Development of a Sustainable Bioprocess for Kraft Lignin Valorization Using Deep Eutectic Solvents and Adaptive Laboratory Evolution of Pseudomonas putida

The urgent need to mitigate climate change and reduce greenhouse gas emissions necessitates a shift from petroleum-based products to a sustainable bio-based economy. This transition highlights the importance of efficiently valorizing lignocellulosic biomass, particularly lignin, a complex and largely underutilized aromatic polymer. Kraft lignin (KL), an abundant, carbon-rich byproduct from the pulp and paper industry, represents a promising feedstock for microbial bioconversion into value-added products. However, its application is hindered by poor solubility, structural heterogeneity, microbial toxicity, and the limitations of conventional depolymerization methods. Techniques such as oxidative alkaline depolymerization, though effective for lignin solubilization, rely on harsh, energy-intensive conditions and generate hydrolysates requiring extensive detoxification, reducing overall process sustainability.

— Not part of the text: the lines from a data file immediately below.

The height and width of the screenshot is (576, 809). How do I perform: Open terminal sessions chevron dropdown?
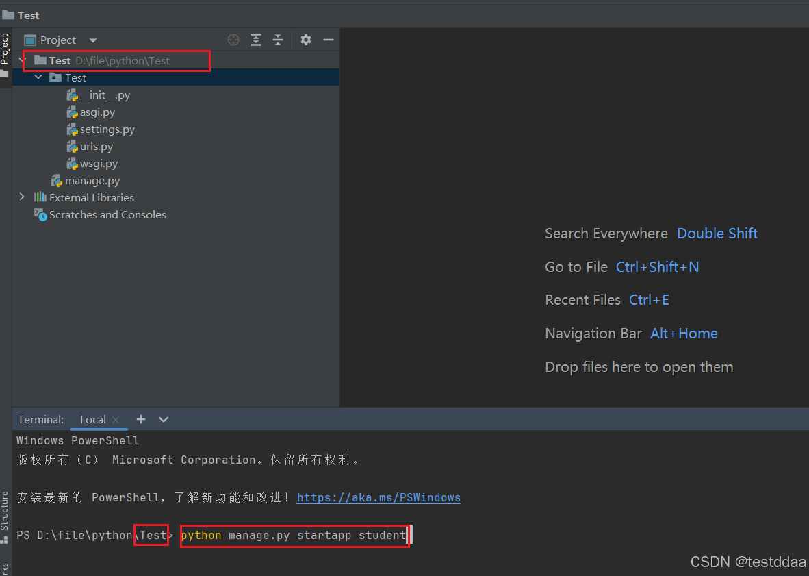pos(162,419)
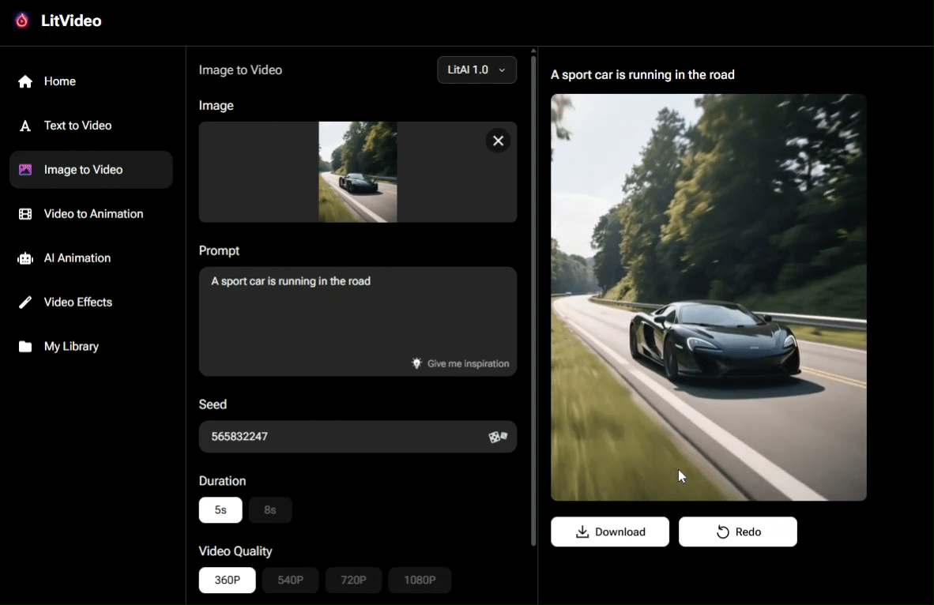The image size is (934, 605).
Task: Click the AI Animation robot icon
Action: (25, 258)
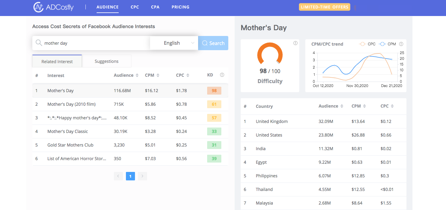446x210 pixels.
Task: Click the orange 98 KD badge
Action: [x=214, y=91]
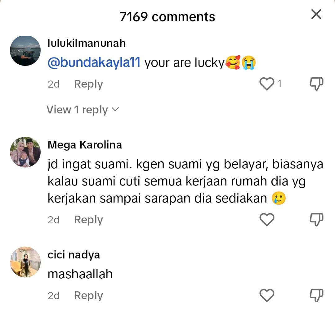Select the 7169 comments header
The height and width of the screenshot is (315, 335).
coord(167,17)
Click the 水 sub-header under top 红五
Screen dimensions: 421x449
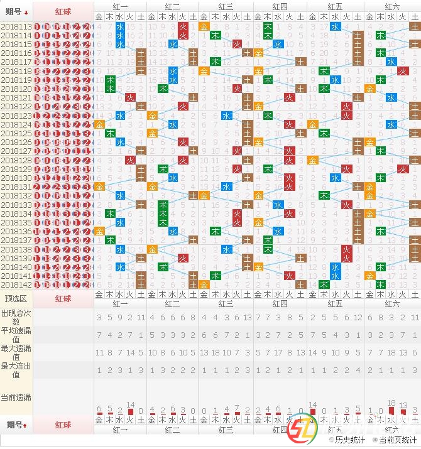336,16
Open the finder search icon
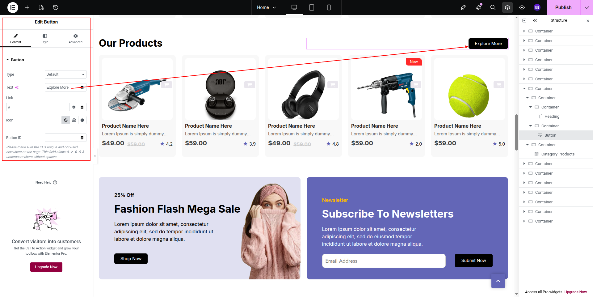Viewport: 593px width, 297px height. pyautogui.click(x=493, y=7)
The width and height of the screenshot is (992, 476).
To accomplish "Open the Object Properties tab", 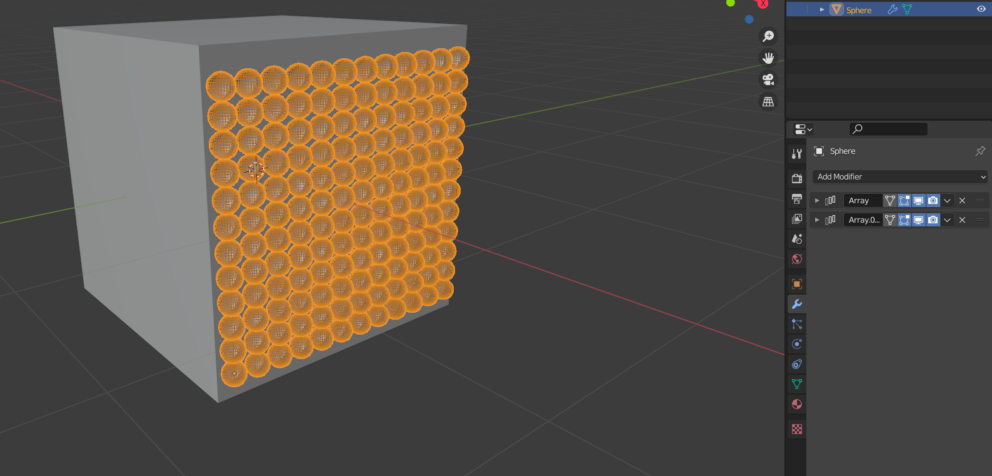I will (x=797, y=284).
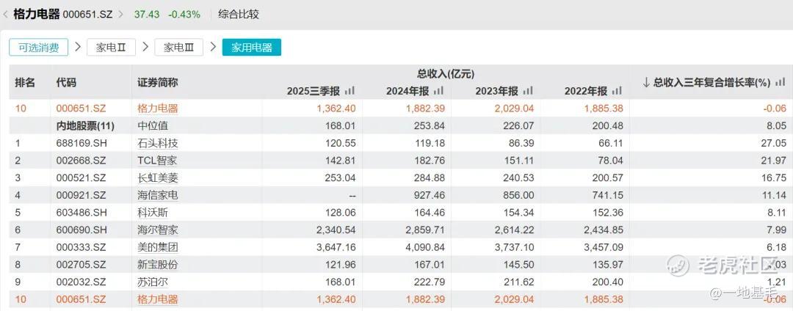Click chart icon beside 2023年报 column
793x311 pixels.
(528, 92)
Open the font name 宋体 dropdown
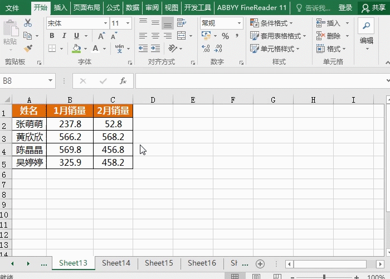The height and width of the screenshot is (279, 390). [105, 23]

This thesis presents the development of an integrated and sustainable bioprocess for KL valorization by combining deep eutectic solvent (DES) pretreatment with microbial fermentation. DESs represent a green and tunable alternative to traditional solvents. Among seven DES formulations screened in this thesis, L-arginine:glycerol (L-Arg:Gly) emerged as the most effective, achieving KL solubility of 424.2 ± 26.88 g/L in 50% DES solution and maintaining relatively high solubility of 6.9 ± 1.43 g/L at only 2% DES solution. Optimized depolymerization conditions (2% DES, 95 °C, 1 h) yielded aromatic monomers including syringol, vanillin, and syringaldehyde. Fermentation with Pseudomonas putida KT2440 showed rapid microbial growth, although total lignin conversion was limited by the strain’s inability to fully metabolize syringyl-type compounds. Additionally, bacterial growth was inhibited at DES concentration higher than 0.5%, highlighting the need for strain improvement to enhance DES tolerance.

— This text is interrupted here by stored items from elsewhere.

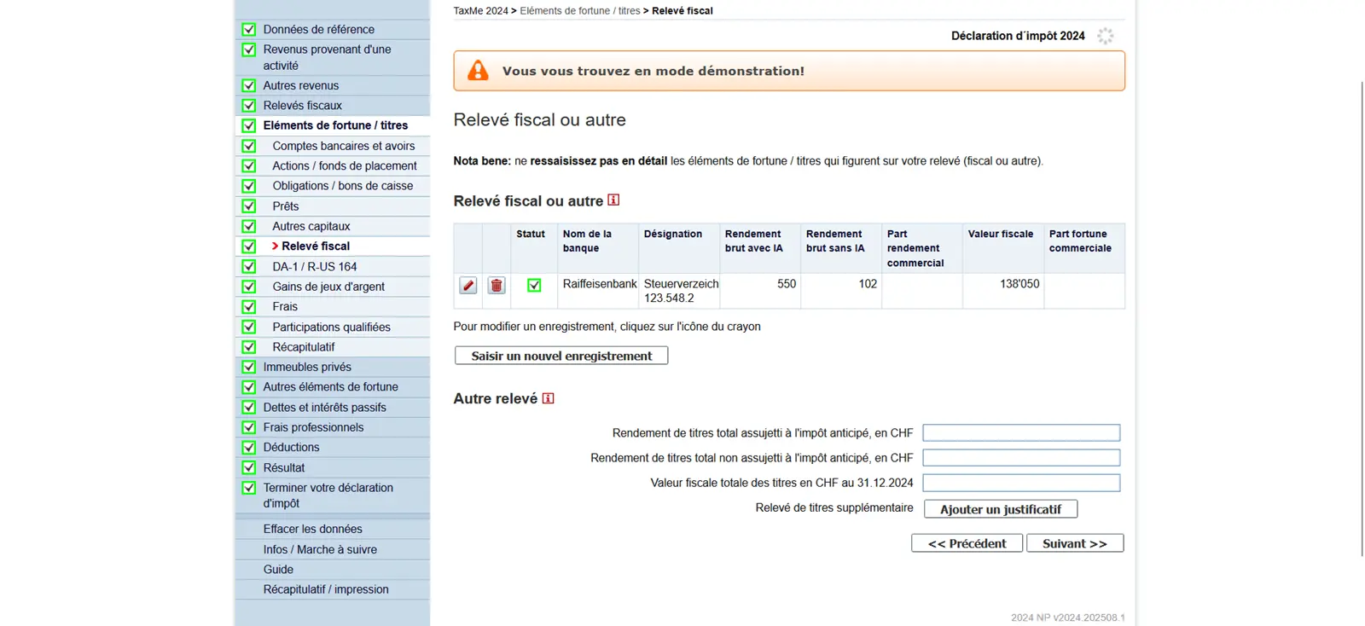Expand the Autres éléments de fortune section
The width and height of the screenshot is (1365, 626).
coord(330,387)
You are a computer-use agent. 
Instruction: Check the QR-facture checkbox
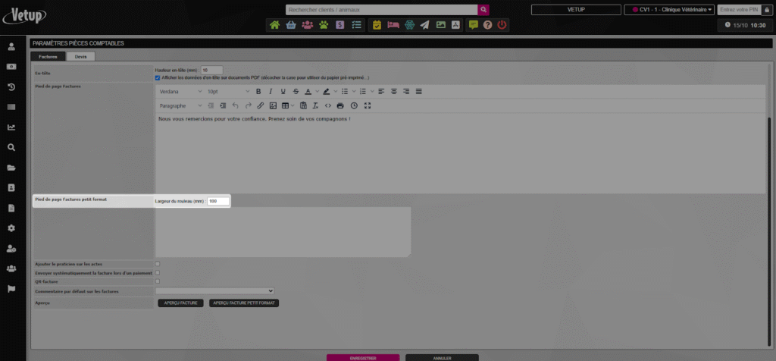click(158, 281)
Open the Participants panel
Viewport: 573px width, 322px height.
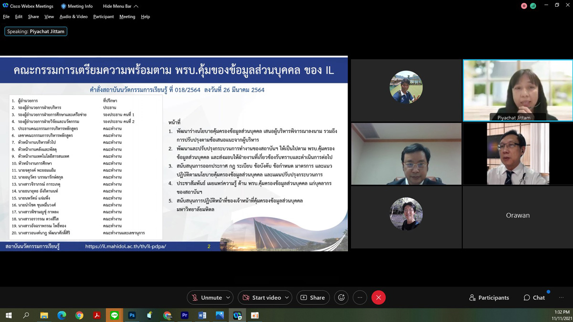click(x=489, y=298)
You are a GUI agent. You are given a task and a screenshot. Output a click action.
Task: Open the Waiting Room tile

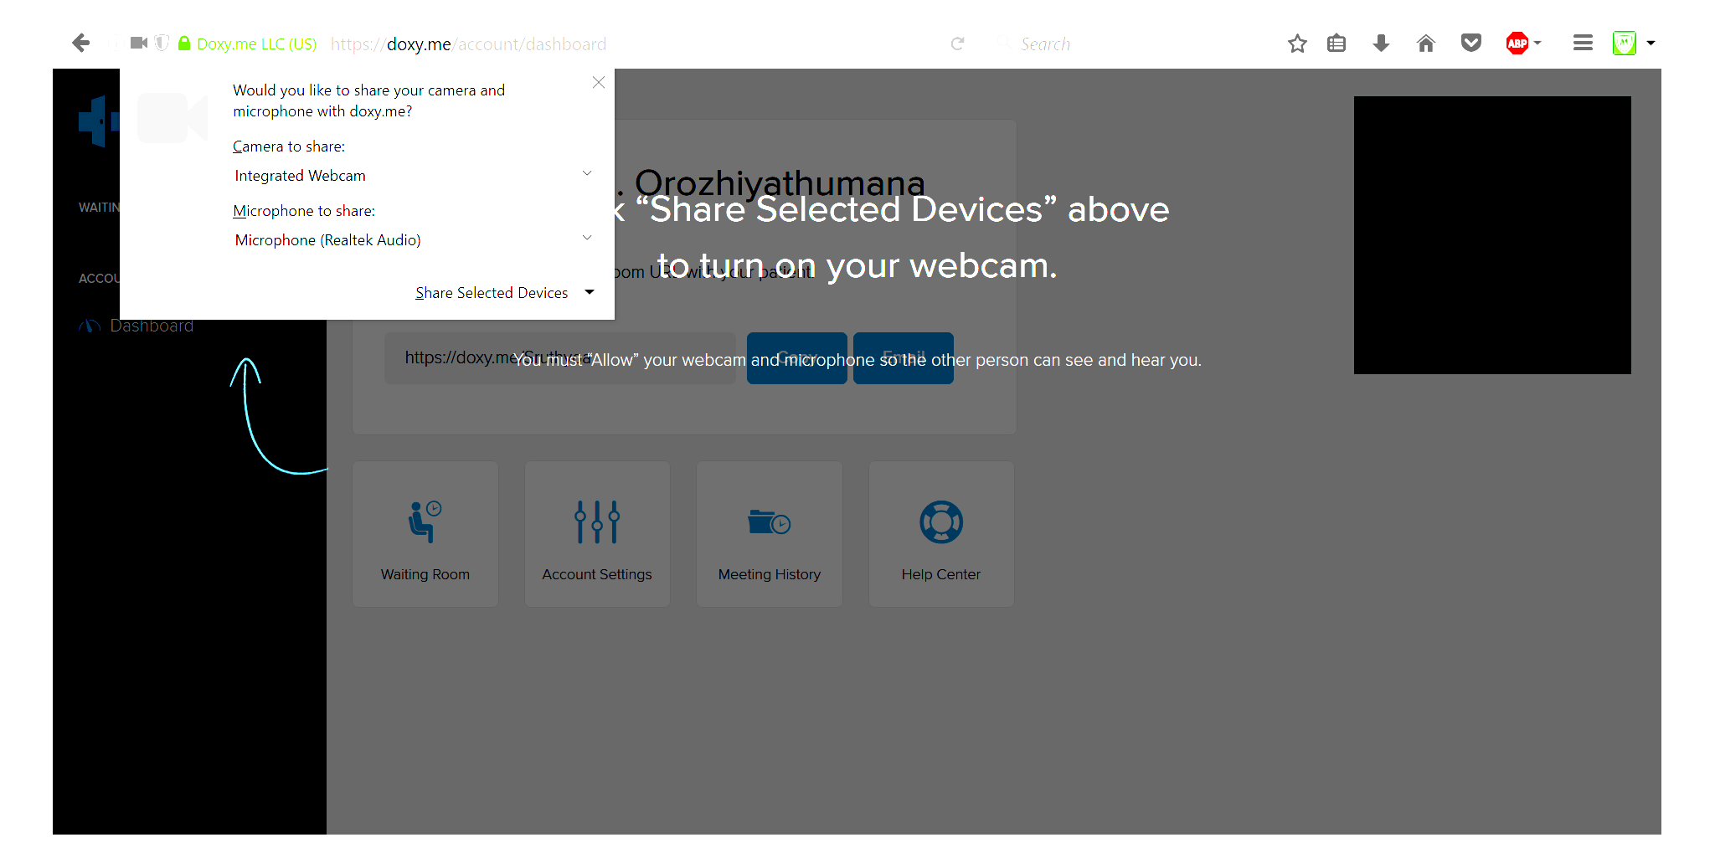[425, 534]
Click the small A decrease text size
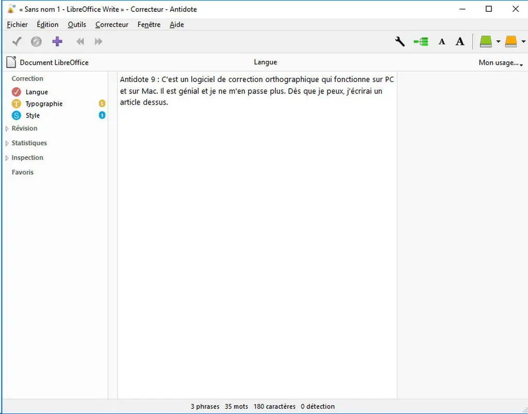Screen dimensions: 528x414 click(442, 42)
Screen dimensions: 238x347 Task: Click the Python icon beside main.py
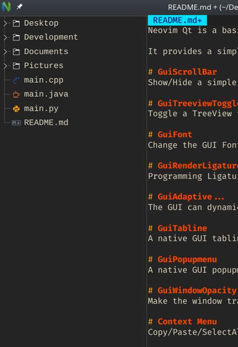tap(16, 109)
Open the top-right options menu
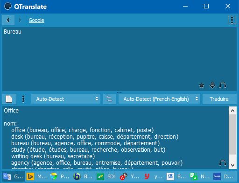239x183 pixels. pos(232,20)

To address these limitations, adaptive laboratory evolution (ALE) was employed using a low-cost, automated Pioreactor system operated in turbidostat mode. Parallel ALE experiments using traditional tube-based batch culturing were conducted for comparison. The Pioreactor system operated stably for up to 56 days, achieving between 119 and 308 generations depending on the condition. In comparison, the tube-based ALE was conducted for up to 62 days, resulting in approximately 170 to 269 generations. Comparative genomic and phenotypic analyses revealed distinct adaptive strategies. Both evolved populations acquired mutations in c-di-GMP signaling and membrane remodeling, which conferred phenotypes enhancing culture stability and stress tolerance in the Pioreactor-evolved population. In addition, the tube-adapted strains developed further mutations in energy conservation and toxic stress management, resulting in higher growth rates (μ_max = 0.459 h⁻¹) compared to wild type (μmax = 0.181 h⁻¹) and elimination of lag phases under 5% DES.

Finally, a techno-economic analysis (TEA) was conducted to assess the feasibility of producing polyhydroxyalkanoates (PHAs) from DES-treated KL using P. putida KT2440. The analysis, integrating laboratory-scale experimental data with literature-derived process parameters, identified major cost drivers such as, solvent recovery, cost of L-Arg. The strategies for improving process efficiency and scalability were also highlighted.

Collectively, this thesis establishes a sustainable DES-based strategy for KL valorization, validates an accessible ALE platform, delivers evolved microbial strains to advance lignin-based biorefineries, and provides a scalable framework for sustainable lignin valorization within a circular bioeconomy.